CZ: When we saw that, we were really shocked.
BS: Until we sat in it and we said, “Man, if the competition had this, we would have a problem.” It combined the torsional flex that Mirra allows you with the central spine and the continued surface of Setu in one chair and the concept of a self-adjusting tilt.
Talk me through the design for the Cosm chair, please?
CZ: The working title was flying carpet and somehow Cosm as a name resembles this idea of being suspended in midair.
BS: It sounds like a contradiction, but there’s a saying that comfort is the absence of awareness. All the adulation, the forms and especially those curves are there so that you don’t feel the frame. We knew we wanted to try to have suspension arms.
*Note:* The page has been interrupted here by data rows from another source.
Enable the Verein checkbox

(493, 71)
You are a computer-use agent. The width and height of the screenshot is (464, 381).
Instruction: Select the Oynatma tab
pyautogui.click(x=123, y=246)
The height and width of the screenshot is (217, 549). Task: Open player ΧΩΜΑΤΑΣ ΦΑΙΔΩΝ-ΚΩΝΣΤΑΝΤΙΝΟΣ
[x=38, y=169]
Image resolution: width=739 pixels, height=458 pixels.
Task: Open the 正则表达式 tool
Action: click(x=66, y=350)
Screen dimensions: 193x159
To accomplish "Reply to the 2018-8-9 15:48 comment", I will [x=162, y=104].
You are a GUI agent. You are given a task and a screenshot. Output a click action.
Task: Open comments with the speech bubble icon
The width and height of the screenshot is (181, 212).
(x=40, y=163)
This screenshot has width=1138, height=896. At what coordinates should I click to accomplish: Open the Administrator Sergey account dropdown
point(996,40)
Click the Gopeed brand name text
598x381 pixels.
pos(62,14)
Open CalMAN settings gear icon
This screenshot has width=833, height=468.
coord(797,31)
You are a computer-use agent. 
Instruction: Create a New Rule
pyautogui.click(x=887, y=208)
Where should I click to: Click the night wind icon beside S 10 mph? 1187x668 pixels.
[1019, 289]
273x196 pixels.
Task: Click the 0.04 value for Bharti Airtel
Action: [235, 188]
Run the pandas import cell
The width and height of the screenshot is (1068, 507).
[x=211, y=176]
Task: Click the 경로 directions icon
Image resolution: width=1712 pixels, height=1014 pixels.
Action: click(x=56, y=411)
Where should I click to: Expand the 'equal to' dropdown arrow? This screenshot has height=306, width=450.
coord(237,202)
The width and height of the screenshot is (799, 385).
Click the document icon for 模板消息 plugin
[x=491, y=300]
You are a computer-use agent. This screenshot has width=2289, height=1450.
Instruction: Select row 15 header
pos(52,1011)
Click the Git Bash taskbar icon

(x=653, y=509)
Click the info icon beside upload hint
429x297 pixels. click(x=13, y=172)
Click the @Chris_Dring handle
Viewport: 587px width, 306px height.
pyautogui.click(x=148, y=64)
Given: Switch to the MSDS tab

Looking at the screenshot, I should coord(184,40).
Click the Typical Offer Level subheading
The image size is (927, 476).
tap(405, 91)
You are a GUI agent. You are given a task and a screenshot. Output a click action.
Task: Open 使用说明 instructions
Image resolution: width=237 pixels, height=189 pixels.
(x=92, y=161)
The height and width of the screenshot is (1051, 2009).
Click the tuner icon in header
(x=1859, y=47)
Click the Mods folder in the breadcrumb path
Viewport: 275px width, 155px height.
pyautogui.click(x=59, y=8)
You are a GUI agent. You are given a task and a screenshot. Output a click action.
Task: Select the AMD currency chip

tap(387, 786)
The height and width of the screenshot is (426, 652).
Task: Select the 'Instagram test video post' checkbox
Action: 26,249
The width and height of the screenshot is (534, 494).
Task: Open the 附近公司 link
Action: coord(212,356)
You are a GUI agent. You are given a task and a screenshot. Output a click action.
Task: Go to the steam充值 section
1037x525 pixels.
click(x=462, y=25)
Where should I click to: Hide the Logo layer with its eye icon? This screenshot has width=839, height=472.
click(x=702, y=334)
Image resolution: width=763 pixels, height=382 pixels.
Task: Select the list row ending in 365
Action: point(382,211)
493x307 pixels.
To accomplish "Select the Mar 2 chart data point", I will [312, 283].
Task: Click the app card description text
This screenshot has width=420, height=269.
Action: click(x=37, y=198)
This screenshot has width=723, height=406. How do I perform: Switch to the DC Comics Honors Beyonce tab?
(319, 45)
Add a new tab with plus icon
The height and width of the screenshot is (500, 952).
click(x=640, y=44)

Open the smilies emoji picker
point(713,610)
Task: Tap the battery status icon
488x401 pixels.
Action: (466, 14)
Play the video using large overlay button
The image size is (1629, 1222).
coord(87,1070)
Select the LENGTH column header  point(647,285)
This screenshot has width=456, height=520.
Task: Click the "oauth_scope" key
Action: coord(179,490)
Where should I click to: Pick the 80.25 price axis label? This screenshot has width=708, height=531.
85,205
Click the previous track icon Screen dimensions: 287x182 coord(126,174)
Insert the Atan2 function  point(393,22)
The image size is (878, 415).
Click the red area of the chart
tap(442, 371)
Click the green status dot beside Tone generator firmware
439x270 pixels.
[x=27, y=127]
CZ: One reason for these 4D arms is that you can scoot them back so that you can get closer to the desk.
The membrane is a really defining detail; tell me more about how you incorporated it into the design?
BS: The way the membrane is attached allows you to see the elements of the frame, they have teeth around the edge detail, so you basically zip it up.
CZ: The zipper is a highly industrial detail, but it has an artisanal quality because it looks like a stitching and it helps people to read the construction.
BS: If you make a chair so transparent you can’t tuck anything away, you see through the whole thing. There’s no part on the chair that we are ashamed to show.
What did you feel was the key problem to solve?
BS: The self-adjusting tilt for a long time was like a stone in your shoe. With the American colleagues we worked together to get rid of the tolerances, which they love to build in to things.
CZ: There are colliding interests and engineering principles that we faced on other programs as well. But I think that that’s one of the beauties, evolution is a much more powerful concept.
What was the most enjoyable aspect of the project?
CZ: Once it’s finished and it’s out there. It’s always nice to get this feedback that people like it and then suddenly it doesn’t feel like you’re driving on the wrong side of the street. We worked eight years on this, and you are not allowed to talk to people outside.
Were there any environmental considerations?
BS: It was the first product in Germany to receive the ecology award.
CZ: We have this mantra of every molecule counts. So be as clever as possible with the geometry because that then saves material. Obviously, we are into polymers, we like plastic. And that has a bad reputation, but that’s for the one-time usage. We think it’s much too precious to waste it on those applications. It’s a great material if you understand the unique properties.
BS: We also tried to use as little different plastics as possible. To our knowledge, this is the very first chair where the spine and the frame, are made of the same material. If you’ve ever seen the Herman Miller test lab, I mean they call it the land of broken dreams, and for a reason. It’s crazy what they do to chairs and without naming any other brands, it’s doubtful that many of them would survive those tests.
What has the experience been like working with Herman Miller?
CZ: Working with Herman Miller is like dancing with a Dutch girl.
BS: First, it takes forever for her to actually get up. And then you learn about the shoes. Wooden shoes.
CZ: Then she doesn’t want to stop dancing. No, I think it’ a very good working relationship and it’s a push pull in both directions and that is not always fun, but I think we challenge each other.
Last question. What’s next?
CZ: Oh, we can’t talk about it.
AWB: I knew you were going to say that.
CZ: I think the only thing we could say is material innovation. We’ve tried to come up with constructions and methods to create materials that are more sustainable and also where we are trying to get to a better weight performance ratio and strength to weight ratio for new materials.
BS: It’s a crusade that we’re on and we’re not sure whether we are successful, but at least we try.